A sniper barrel is exactly one meter above the ground and perfectly horizontal. 1000m away is a target one meter above the ground. if the bullet leaves the gun with a muzzle velocity of 1500m/s will it reach the target? (no, next part is my problem) at what angle should the sniper shoot to hit the target?

\Deltax = 1000m
\Deltay = 0m
a_x = 0
a_y = -9.8m/s² (gravity)
V_0x = ?
V_0y = ?
time (t) = ?
angle \theta = ?

V₀ = 1500m/s

Homework Equations

\DeltaX = v*t
\DeltaV = V - V₀ = a*t
\DeltaX = (1/2)*a*t² + V₀*t
V² = 2*a*\DeltaX - V₀²

V_0x = V₀*cos\Theta
V_0y = V₀*sin\Theta

*the first four equations can be used for either the X or Y dimension; \DeltaX will just change to \DeltaY

The Attempt at a Solution

I'm not looking for the answer, just a point in the right direction please.

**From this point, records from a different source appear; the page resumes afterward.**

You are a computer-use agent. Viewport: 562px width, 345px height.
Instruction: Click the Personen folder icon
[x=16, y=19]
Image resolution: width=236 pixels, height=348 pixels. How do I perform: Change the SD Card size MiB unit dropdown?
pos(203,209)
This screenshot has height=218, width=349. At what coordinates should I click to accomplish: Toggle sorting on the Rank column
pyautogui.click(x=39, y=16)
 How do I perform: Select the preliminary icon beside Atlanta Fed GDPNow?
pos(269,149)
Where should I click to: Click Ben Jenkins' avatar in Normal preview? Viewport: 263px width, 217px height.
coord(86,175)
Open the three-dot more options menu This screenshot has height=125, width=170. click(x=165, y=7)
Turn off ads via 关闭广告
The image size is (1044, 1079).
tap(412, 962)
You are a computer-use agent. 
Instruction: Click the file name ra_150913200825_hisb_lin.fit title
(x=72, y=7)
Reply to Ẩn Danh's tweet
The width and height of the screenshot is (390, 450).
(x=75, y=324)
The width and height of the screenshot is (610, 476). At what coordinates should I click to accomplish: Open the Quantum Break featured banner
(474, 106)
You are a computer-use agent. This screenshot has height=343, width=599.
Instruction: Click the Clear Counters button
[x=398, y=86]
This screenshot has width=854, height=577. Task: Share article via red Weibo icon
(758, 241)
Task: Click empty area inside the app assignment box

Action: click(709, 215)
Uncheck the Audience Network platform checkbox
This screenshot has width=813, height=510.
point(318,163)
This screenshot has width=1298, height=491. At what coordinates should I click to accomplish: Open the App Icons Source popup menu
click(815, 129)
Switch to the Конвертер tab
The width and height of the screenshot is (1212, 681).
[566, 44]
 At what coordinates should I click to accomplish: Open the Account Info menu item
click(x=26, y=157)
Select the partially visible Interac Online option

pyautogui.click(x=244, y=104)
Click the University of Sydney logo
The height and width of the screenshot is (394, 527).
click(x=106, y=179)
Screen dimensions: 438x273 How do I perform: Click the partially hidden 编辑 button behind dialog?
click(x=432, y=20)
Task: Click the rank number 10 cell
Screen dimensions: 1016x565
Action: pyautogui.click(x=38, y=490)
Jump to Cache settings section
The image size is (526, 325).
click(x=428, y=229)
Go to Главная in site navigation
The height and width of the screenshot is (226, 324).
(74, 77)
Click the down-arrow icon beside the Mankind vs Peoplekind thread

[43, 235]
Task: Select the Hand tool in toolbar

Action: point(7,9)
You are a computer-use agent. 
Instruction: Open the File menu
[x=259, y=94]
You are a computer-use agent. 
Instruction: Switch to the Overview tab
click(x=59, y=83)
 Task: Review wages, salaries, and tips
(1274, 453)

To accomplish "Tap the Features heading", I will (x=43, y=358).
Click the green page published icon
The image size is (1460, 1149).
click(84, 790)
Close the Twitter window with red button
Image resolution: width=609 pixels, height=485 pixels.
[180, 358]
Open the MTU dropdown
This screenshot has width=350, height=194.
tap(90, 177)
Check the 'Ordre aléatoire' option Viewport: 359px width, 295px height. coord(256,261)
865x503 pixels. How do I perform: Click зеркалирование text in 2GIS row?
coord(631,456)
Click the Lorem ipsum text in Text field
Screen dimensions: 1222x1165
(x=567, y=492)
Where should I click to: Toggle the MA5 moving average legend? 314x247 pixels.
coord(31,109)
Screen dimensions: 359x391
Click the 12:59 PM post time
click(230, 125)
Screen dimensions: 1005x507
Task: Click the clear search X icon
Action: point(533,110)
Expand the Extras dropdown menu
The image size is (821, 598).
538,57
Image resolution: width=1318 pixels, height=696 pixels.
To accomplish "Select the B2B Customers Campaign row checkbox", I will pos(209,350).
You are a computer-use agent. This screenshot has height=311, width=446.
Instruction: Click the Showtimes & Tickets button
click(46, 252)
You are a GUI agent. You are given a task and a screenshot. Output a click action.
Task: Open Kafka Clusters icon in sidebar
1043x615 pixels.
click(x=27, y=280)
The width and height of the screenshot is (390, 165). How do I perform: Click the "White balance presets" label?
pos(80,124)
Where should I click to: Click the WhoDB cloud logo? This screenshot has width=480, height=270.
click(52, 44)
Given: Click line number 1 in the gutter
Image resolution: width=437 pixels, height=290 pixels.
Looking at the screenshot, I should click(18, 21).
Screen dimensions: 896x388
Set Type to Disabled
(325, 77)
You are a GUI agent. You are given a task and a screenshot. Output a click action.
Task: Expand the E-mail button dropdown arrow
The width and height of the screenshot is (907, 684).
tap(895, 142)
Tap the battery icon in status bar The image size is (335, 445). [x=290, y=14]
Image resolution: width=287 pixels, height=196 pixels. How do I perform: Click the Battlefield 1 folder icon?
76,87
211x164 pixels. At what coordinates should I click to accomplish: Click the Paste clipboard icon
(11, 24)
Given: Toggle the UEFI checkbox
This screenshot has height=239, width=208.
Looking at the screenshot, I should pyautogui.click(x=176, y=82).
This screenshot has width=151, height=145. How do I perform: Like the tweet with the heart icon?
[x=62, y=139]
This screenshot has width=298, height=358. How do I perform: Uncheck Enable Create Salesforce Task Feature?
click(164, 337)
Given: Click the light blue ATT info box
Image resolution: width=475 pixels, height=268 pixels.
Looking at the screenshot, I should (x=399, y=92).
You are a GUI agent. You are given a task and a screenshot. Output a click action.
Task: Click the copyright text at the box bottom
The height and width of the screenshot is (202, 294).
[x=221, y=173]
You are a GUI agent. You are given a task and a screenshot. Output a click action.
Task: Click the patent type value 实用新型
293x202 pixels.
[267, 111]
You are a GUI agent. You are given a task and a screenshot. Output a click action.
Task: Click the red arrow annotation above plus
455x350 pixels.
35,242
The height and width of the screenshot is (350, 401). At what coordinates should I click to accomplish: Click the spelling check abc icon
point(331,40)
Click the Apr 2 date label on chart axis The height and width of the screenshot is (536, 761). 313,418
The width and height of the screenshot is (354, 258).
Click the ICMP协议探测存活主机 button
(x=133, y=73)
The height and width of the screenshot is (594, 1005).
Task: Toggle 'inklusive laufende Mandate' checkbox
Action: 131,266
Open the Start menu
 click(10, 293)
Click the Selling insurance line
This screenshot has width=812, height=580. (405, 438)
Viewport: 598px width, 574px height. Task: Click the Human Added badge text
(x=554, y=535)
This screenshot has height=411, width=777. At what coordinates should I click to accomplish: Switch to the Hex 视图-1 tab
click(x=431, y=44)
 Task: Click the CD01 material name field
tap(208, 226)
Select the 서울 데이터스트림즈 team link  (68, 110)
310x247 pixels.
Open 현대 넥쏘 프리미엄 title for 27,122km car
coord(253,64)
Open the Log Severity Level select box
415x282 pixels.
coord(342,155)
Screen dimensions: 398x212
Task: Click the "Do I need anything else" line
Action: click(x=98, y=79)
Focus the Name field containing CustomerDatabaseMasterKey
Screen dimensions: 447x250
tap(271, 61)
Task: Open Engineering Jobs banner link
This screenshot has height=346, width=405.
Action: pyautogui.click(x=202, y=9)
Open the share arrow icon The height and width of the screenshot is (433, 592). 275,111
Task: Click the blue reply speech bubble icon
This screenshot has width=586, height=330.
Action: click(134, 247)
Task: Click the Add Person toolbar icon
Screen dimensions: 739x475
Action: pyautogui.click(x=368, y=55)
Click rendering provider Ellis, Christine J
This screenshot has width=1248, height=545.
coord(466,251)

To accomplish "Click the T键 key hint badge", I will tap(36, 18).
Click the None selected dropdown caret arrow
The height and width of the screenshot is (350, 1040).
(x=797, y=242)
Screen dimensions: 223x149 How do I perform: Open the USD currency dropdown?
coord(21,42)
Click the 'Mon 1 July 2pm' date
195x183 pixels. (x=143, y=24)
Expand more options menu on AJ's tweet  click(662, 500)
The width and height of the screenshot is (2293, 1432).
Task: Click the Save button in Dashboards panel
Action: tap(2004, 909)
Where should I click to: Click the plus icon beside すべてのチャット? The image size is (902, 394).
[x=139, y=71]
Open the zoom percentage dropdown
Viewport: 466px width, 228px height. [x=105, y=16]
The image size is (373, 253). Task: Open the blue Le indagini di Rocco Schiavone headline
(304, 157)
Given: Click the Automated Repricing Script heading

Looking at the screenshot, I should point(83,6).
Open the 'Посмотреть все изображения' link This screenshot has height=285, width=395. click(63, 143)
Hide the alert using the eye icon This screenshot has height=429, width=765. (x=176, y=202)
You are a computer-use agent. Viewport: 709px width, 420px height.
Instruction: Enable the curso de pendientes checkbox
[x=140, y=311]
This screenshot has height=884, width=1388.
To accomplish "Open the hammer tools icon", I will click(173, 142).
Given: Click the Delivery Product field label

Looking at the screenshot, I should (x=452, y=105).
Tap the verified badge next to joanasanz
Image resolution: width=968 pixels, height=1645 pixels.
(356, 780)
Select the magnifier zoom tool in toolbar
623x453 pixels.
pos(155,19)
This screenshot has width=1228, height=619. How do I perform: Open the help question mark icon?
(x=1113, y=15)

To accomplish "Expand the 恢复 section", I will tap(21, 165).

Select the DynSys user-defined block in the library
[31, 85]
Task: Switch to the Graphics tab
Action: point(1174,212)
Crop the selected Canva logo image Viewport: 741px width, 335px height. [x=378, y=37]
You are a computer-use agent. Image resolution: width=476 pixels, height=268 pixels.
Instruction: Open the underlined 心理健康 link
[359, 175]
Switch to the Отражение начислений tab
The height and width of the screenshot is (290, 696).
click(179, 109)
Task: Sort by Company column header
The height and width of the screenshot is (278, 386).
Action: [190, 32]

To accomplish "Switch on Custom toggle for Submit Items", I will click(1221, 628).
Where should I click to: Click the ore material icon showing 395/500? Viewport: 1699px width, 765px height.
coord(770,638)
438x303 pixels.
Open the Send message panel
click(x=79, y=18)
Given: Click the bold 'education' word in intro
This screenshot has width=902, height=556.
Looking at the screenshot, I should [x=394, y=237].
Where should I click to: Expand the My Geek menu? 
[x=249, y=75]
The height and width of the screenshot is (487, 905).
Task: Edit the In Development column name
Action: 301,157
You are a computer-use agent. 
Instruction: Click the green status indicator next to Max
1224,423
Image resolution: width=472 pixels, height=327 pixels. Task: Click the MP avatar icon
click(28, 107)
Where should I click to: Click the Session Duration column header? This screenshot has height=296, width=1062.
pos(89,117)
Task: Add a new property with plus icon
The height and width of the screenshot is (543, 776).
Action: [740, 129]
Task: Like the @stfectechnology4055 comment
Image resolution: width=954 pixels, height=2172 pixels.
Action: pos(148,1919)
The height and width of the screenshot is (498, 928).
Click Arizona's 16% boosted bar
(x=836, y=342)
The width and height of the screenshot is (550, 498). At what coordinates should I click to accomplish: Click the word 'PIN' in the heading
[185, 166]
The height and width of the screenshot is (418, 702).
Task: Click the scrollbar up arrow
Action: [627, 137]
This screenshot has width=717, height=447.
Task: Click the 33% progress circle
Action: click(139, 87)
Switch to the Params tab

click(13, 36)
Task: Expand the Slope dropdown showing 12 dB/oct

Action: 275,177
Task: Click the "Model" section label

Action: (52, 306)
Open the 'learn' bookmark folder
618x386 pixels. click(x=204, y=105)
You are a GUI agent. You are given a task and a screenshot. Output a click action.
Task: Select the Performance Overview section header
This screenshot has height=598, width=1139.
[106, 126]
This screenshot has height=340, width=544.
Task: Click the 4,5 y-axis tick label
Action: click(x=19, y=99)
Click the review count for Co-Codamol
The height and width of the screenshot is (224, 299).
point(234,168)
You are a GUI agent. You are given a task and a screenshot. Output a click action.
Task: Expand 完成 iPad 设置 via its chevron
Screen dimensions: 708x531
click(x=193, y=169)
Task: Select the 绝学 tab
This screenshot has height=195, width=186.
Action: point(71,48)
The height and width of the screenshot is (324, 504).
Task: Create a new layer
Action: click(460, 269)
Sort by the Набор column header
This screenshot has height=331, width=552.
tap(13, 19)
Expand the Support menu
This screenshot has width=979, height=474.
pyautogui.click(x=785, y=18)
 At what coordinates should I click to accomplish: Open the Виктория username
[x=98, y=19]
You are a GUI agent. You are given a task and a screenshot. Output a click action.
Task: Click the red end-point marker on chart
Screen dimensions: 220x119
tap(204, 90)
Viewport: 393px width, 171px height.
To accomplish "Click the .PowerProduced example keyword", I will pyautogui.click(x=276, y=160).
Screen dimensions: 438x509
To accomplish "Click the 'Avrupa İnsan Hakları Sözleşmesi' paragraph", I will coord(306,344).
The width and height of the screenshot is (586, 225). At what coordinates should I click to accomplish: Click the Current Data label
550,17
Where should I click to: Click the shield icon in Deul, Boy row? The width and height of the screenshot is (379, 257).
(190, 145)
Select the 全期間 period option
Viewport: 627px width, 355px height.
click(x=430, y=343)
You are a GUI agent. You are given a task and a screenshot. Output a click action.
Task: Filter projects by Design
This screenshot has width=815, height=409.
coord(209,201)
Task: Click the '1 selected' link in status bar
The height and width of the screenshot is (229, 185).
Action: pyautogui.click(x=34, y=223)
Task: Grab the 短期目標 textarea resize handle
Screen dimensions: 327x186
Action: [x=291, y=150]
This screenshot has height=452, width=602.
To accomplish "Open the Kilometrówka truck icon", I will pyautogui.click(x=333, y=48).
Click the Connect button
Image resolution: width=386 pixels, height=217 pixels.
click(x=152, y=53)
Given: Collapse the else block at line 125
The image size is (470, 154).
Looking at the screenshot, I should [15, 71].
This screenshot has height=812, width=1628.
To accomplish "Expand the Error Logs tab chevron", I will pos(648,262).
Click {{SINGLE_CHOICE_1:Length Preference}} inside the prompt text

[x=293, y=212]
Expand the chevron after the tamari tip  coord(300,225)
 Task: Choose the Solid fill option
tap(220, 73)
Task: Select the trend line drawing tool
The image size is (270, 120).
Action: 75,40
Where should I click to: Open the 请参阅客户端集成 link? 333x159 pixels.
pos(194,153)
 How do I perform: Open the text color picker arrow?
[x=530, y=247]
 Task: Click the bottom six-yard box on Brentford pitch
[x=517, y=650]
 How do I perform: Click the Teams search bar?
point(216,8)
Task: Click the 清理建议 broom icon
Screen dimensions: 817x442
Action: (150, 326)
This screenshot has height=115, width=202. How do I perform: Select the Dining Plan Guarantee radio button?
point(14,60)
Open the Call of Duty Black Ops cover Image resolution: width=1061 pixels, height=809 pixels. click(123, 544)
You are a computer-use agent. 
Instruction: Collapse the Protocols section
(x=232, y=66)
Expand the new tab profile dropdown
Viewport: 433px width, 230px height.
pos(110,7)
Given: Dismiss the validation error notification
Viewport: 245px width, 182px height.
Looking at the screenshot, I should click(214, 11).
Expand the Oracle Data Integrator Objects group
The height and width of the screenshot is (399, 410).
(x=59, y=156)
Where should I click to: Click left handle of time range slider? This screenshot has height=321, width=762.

For part one of the question, I found that it would take the bullet 2/3 of a second to reach the target in the X dimension. But in that same time, it would fall 2.2m, hitting the ground 322.3m from the target.

 

[LowlyPion]

Welcome to PF.

You very much need to consider the components of x,y motion. The time to go up and then down to the target, being the time required to reach the target.

Here are some formulas if you need them:
https://www.physicsforums.com/showpost.php?p=905663&postcount=2

 

[rogers236]

Thanks for the reply. I checked out that link and then fixed my original post a bit, putting in the equations as I learned them.

 

[LowlyPion]

Thanks for the reply. I checked out that link and then fixed my original post a bit, putting in the equations as I learned them.

Now you need to figure the time it will be in the air as a function of the vertical velocity. Up and down.

Then figure the same time as a function of the horizontal velocity and the known distance. These times of course must be equal, so that begins to put you in position to figure out what angle satisfies both conditions.

 

[rogers236]

I've done that and get:

(-2V_0y)/(-9.8) = Time-y
1000/V_0x = Time-x

then to

((-9.8)1000)/V_0x = -2V_0y

((-9.8)1000)/(1500cos\Theta) = -2(1500)sin\Theta

((-9.8)1000) = -2(1500)sin\Theta(1500cos\Theta)

((-9.8)1000) = (-2)(1500)(1500)sin\Thetacos\Theta

((-9.8)(1000))/((-2)(1500)(1500)) = sin\Thetacos\Theta

0.00217777778 = sin\Thetacos\Theta

Now what?

 

[LowlyPion]

You might want to recognize the identity

2SinθCosθ = Sin2θ

It's a terrifically useful trig identity that you may run into again with projectile motion equations.